A RuntimeDataConnector is a special kind of Data Connector that enables you to use a RuntimeBatchRequest to provide a Batch’s data directly at runtime. The RuntimeBatchRequest can wrap either an in-memory dataframe, filepath, or SQL query, and must include batch identifiers that uniquely identify the data (e.g. a run_id from an AirFlow DAG run). The batch identifiers that must be passed in at runtime are specified in the RuntimeDataConnector’s configuration.

Add a RuntimeDataConnector to a Datasource configuration

The following example uses test_yaml_config and sanitize_yaml_and_save_datasource to add a new SQL Datasource to a project’s great_expectations.yml.

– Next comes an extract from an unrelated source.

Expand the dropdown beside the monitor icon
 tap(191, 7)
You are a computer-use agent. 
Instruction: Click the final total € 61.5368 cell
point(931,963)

If you already have configured Datasources, you can add an additional RuntimeDataConnector configuration directly to your great_expectations.yml.

Note

Currently, RuntimeDataConnector cannot be used with Datasources of type SimpleSqlalchemyDatasource.

import great_expectations as ge
from great_expectations.cli.datasource import sanitize_yaml_and_save_datasource

context = ge.get_context()
config = f"""
  name: my_sqlite_datasource
  class_name: Datasource
  execution_engine:
    class_name: SqlAlchemyExecutionEngine
    connection_string: sqlite:///my_db_file
  data_connectors:
    my_runtime_data_connector:
      class_name: RuntimeDataConnector
      batch_identifiers:
        - pipeline_stage_name
        - airflow_run_id
  """
context.test_yaml_config(
    yaml_config=config
)
sanitize_yaml_and_save_datasource(context, config, overwrite_existing=False)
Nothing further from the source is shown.